Metal complexes have been extensively studied for their anti-tumor activity, as well as their potential as radiosensitizers. Although Platinum compounds such as cisplatin and carboplatin are widely used in clinic, their notable side effects have impaired their therapeutic efficacy. At present, ruthenium compounds are attracting extensive attention due to the versatile structure and selective anti-tumor activities. For example, the ruthenium compound NAMI-An and KP 1019 are undergone clinical trials for cancer therapy nowadays.

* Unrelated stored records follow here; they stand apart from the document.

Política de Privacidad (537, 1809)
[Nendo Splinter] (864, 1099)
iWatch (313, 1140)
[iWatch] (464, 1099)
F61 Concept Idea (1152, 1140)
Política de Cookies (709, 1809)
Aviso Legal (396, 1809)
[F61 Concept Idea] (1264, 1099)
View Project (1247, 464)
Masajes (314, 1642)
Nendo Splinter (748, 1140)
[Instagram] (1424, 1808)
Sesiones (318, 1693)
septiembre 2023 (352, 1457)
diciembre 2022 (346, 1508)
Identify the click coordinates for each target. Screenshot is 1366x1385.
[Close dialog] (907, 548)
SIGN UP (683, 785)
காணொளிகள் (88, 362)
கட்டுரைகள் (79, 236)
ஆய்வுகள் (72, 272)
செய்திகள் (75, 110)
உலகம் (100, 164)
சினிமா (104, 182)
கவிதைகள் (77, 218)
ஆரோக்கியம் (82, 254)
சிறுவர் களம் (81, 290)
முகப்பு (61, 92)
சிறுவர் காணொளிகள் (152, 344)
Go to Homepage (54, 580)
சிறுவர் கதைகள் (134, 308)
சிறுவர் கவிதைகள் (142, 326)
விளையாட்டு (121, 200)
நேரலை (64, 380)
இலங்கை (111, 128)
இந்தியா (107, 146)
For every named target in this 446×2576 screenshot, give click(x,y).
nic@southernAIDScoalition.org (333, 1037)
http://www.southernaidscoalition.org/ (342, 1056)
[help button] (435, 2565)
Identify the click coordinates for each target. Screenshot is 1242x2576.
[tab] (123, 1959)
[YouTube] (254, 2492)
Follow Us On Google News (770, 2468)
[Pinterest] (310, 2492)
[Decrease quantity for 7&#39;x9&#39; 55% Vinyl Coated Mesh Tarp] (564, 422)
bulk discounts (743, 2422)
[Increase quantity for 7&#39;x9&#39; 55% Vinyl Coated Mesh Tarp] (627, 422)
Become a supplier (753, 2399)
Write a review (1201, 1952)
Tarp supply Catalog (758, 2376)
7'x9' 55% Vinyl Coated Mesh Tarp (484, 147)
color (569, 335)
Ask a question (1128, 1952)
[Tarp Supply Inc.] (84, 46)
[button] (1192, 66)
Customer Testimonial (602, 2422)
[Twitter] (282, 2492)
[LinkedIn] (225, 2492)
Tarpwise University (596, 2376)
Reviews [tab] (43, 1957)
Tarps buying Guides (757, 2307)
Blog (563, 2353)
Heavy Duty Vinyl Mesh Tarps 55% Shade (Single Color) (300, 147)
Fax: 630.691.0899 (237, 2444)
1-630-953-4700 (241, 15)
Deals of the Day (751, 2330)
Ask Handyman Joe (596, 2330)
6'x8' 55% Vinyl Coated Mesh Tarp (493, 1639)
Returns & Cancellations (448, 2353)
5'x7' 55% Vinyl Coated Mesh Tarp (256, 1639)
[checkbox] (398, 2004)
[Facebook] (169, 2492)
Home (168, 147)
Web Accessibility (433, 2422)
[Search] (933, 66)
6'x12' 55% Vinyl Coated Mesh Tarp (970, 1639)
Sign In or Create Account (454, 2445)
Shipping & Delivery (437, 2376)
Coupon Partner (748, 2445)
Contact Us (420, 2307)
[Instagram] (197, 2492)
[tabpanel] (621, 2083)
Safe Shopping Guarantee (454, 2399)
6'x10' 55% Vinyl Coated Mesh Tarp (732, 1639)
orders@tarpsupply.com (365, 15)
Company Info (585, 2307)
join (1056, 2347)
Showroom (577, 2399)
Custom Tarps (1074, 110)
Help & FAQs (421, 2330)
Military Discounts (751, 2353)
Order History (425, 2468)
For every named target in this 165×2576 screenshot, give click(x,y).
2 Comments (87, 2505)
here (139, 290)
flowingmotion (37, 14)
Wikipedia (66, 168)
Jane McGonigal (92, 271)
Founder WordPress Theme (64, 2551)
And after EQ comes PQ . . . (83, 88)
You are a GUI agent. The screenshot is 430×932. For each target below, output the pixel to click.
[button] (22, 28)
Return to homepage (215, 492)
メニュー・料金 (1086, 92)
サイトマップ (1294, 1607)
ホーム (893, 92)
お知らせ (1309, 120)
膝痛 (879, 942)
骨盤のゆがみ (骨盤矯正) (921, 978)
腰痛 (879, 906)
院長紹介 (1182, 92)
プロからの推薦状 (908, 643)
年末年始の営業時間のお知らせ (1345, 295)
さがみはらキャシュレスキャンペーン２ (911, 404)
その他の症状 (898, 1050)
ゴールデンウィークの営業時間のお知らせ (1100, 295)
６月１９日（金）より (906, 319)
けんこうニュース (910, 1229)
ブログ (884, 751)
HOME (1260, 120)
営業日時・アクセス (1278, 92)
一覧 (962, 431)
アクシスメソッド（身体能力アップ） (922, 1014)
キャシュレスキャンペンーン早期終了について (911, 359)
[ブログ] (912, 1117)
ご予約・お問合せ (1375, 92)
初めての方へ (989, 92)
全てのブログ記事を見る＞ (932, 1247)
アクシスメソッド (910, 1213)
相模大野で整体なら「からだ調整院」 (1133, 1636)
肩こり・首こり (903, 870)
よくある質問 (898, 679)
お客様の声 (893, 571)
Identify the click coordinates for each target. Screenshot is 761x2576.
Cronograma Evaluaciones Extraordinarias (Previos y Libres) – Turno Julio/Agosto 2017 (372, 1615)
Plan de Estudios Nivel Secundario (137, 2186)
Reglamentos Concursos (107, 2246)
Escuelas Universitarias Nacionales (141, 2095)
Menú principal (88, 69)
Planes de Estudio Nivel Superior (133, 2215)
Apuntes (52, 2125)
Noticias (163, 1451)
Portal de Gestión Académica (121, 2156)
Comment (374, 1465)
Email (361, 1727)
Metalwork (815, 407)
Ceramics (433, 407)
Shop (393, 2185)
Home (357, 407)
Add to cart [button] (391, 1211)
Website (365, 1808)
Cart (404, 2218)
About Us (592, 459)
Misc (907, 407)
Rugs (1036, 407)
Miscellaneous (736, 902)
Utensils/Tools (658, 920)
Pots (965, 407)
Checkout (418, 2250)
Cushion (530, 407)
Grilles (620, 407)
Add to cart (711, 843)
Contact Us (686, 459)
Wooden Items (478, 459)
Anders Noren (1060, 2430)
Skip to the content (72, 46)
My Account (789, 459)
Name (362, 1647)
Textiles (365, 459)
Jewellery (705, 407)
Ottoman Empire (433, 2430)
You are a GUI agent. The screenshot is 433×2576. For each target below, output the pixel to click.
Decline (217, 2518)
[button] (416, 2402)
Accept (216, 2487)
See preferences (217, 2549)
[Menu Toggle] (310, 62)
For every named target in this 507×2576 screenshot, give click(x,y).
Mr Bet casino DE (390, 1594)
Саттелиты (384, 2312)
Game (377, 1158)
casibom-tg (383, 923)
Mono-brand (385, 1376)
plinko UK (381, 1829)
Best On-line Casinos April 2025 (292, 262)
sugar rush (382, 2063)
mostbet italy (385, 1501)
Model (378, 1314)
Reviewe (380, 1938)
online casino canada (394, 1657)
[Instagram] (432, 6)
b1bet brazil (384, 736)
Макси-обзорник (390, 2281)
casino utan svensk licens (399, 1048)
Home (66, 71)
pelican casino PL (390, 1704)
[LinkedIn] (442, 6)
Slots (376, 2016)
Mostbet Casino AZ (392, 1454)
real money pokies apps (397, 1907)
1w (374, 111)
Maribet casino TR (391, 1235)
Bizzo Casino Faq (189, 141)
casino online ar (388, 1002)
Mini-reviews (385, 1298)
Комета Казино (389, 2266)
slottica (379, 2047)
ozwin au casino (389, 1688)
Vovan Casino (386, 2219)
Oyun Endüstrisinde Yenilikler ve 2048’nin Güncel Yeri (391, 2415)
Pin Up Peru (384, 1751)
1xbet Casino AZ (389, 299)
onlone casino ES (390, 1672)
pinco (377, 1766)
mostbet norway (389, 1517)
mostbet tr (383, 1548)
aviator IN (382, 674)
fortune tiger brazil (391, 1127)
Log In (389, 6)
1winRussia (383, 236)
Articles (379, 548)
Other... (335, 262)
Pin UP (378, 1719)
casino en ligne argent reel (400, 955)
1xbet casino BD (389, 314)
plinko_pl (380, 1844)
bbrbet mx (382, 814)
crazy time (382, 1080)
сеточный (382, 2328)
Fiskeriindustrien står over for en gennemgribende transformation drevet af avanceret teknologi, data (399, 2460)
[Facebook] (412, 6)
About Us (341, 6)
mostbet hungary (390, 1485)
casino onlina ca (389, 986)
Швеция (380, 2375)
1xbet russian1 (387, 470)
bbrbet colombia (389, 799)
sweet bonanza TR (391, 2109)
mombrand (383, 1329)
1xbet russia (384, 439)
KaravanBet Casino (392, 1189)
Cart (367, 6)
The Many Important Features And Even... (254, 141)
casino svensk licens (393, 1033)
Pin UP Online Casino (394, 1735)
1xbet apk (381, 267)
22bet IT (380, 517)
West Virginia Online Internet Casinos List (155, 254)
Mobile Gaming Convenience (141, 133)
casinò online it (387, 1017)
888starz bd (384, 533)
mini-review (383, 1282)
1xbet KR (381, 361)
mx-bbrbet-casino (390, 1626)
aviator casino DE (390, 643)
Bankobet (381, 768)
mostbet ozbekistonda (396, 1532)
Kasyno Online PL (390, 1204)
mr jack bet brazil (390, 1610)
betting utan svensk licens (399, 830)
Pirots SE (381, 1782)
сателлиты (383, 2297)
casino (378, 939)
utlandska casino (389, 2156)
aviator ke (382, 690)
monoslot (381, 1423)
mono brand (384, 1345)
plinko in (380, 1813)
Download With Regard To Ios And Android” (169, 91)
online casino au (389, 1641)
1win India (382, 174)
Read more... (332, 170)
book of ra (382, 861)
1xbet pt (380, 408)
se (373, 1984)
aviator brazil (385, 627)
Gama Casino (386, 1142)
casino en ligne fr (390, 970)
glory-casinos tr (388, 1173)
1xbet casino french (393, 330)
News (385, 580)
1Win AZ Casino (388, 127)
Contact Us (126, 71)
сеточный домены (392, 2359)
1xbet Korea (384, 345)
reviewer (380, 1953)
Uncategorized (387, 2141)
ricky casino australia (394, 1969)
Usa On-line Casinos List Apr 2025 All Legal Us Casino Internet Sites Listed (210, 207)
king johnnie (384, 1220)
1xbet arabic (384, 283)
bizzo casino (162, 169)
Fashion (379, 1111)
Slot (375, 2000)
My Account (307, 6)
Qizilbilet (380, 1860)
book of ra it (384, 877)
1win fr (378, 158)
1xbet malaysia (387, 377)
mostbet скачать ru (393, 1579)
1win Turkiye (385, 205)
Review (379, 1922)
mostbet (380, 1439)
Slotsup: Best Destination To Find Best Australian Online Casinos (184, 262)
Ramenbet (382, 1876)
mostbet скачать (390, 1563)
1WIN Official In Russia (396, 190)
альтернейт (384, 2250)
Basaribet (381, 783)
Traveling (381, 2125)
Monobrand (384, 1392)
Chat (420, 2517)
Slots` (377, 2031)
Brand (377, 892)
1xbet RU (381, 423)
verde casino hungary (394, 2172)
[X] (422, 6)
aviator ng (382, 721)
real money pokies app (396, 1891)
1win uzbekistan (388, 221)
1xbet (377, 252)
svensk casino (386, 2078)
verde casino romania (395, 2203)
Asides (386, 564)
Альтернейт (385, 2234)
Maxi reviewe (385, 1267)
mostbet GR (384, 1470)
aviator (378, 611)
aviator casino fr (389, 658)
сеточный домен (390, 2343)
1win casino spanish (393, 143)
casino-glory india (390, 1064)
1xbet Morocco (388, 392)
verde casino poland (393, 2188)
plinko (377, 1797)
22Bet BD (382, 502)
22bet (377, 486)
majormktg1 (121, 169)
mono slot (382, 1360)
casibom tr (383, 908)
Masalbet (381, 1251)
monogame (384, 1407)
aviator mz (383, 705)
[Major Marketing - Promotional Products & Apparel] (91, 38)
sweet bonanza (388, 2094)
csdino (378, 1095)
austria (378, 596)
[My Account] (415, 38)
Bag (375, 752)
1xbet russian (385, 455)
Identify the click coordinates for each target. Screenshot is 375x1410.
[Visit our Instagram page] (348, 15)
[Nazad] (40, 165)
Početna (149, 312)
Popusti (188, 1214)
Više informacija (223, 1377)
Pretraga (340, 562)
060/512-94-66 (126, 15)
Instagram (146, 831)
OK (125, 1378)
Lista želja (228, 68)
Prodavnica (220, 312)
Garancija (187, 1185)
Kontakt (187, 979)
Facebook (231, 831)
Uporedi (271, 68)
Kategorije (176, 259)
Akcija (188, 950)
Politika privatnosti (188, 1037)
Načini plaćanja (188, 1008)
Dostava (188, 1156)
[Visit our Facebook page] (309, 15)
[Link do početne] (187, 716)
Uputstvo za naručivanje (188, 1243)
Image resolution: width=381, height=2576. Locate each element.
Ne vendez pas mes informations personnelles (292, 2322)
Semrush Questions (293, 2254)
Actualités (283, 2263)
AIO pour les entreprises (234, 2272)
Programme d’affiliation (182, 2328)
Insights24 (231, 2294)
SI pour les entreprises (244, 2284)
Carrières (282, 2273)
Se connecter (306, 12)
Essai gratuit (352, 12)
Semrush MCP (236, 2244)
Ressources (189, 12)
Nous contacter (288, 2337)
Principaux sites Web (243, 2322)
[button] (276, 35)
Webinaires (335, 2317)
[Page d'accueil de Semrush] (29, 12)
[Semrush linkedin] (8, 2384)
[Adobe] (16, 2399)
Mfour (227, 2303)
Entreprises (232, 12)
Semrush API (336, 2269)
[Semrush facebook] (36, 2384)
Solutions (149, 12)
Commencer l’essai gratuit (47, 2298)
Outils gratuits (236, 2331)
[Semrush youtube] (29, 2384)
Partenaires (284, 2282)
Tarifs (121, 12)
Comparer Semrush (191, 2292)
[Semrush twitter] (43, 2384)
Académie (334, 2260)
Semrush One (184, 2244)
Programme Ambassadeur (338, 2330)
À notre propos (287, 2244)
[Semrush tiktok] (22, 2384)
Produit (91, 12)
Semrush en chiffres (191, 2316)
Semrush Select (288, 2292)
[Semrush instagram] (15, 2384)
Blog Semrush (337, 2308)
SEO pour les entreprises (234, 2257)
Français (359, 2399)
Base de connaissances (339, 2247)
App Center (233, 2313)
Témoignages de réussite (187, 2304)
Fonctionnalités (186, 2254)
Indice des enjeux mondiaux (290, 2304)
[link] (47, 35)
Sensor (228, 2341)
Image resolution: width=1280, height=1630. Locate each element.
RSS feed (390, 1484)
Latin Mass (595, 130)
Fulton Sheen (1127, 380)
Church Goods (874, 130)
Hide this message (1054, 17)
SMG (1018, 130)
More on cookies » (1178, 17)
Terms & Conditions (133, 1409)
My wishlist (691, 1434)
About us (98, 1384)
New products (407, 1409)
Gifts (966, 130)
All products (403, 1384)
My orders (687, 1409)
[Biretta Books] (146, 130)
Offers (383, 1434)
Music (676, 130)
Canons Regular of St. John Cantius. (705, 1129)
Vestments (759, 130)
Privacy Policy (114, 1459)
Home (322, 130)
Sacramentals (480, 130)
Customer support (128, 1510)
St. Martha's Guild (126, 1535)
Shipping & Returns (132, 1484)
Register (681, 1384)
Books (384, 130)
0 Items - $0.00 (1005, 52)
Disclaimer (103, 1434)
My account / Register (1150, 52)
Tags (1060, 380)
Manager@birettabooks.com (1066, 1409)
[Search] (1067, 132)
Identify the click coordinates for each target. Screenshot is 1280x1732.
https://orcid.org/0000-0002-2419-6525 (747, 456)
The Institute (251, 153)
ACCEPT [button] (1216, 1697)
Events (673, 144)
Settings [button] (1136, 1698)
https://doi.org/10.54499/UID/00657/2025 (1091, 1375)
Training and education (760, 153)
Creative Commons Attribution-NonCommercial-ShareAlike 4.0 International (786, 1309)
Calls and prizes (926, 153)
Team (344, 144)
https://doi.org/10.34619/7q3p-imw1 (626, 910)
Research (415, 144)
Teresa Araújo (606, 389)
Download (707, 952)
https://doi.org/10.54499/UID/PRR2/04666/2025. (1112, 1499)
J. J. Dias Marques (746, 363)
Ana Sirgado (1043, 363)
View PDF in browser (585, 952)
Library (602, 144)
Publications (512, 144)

 Recently, Prof. Yang Jiao group from SKLRMP designed and synthesized a series of ruthenium polypyridyl compounds containing different 4,7-diphenyl-1,10-phenoline (DIP) ligands as radiosensitizer for pancreatic cancer. In this study, cell experiments showed that ruthenium(II) polypyridyl complexes had broad antitumor effects and strong cytotoxicity against pancreatic cancer cells. Also, ruthenium(II) polypyridyl complexes manifested high quantum yield, large Stokes’ shift and long-lifetime  phosphorescence.In addition, the in vitro and in vivo data showed that ruthenium(II) polypyridyl complexes caused DNA damage by interacting with nucleus DNA, and in turn aggravated the radiation-induced DNA double-strand breaks, thus exerting its radiosensitization effects on pancreatic cancer. This work has been published in Theranostics (Theranostics. 2019, 9(22): 6665-6675), titled as “Luminescent ruthenium(II) polypyridyl complexes acted as radiosensitizer for pancreatic cancer by enhancing radiation-induced DNA damage”.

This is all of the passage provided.